Well, if Canadian hauntology wasn't surprising enough, here's a whole book on Canadian glam
Yes it is an "untold story".
When I was doing my wide-trawling research for S+A, I did come across examples of glam 'n' glitter from Commonwealth territories.... but nothing that really asserted itself as essential to the tale.
Mostly fairly straightforward Bowie-imitations.
Sometimes well-done - e.g. New Zealand outfit Space Waltz, fronted by Alastair Riddell
Canada's main claim seems to be Sweeney Todd, whose emulative pitch involved shoving the word "Roxy" into a song title.
And it worked - it got to Number 1 in Canada.
Then the band's Nick Gilder redid it as a solo song in an attempt to have a US hit.

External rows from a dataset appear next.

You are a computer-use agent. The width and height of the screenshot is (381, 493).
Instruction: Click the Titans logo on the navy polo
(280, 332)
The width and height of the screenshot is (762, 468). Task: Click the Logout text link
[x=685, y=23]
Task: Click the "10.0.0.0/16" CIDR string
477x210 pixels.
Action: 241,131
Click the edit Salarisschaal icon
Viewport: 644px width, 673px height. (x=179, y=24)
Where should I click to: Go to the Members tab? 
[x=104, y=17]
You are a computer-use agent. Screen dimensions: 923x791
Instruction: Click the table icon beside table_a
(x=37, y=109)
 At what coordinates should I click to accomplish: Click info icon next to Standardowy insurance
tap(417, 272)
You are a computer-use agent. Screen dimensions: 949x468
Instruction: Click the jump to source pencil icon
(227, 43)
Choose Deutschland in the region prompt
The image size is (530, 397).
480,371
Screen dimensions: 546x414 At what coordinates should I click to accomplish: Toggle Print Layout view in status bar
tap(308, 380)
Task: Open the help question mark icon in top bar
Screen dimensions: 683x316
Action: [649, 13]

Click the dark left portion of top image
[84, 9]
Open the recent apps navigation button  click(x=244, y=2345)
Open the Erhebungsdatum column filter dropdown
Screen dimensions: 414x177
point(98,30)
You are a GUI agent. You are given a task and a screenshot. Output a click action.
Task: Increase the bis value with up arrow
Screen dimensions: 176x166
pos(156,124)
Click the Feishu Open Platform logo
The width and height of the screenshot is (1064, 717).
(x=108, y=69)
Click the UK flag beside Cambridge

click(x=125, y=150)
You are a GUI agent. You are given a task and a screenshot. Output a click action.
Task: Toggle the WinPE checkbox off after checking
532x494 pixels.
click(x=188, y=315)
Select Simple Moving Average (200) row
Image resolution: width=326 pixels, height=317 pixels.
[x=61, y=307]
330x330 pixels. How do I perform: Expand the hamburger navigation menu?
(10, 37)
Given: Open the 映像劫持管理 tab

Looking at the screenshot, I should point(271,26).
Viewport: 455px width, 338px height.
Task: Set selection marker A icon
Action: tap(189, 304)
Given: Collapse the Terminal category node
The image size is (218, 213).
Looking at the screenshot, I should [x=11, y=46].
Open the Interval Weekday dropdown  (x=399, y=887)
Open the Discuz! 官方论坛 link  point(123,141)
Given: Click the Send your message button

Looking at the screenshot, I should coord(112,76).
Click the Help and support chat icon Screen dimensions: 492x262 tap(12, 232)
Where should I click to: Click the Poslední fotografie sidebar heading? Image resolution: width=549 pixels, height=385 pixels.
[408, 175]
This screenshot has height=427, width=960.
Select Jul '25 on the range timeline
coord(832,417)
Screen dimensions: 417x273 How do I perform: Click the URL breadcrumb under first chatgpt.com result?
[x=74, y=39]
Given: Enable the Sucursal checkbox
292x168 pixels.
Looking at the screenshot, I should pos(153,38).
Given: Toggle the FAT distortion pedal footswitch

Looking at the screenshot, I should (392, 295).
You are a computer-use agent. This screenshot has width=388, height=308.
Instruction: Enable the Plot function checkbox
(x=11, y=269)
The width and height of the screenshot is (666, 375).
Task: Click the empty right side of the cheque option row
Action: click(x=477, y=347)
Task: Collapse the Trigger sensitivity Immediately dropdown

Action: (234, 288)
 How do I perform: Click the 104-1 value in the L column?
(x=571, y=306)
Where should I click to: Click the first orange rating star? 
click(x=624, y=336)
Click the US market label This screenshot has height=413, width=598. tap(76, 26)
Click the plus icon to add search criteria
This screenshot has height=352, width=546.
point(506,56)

But then Sweeney Todd rerecorded it - with a young Bryan Adams singing - also in an attempt to have a US breakthrough.
What a farrago!
(Gilder did hit on his own with songs like "Hot Child in the City")
It was also, around that time, covered by Suzi Quatro (whose image is rather toned down here - where's the black leather bodysuit?)
Ex-Runaway Cherie Currie covered it later too.
I feel like I came across some other Canadian groups that were a bit glammish but perhaps more proggish.
And then in Australia, the nearest to glam I came across was Skyhooks, who were probably more like 10cc pastiche-rock, or Down Under Buggles, or The Tubes meet Sailor. But who could really play, go head to head with ooh The Doobies maybe.
And then there was the Ziggy-damaged Duffo, who tried to jump on the punk wagon
Glam 'n' glitter from the UK was very popular in Australia - particularly the most lumpen kinds, like Slade - and overlapped with the sharpies subculture as discussed here earlier.
New Zealand also had Split Enz were somewhere in a zone between glam and prog - a little bit Cockney Rebel, a little bit Genesis. And produced early on by Phil Manzenara.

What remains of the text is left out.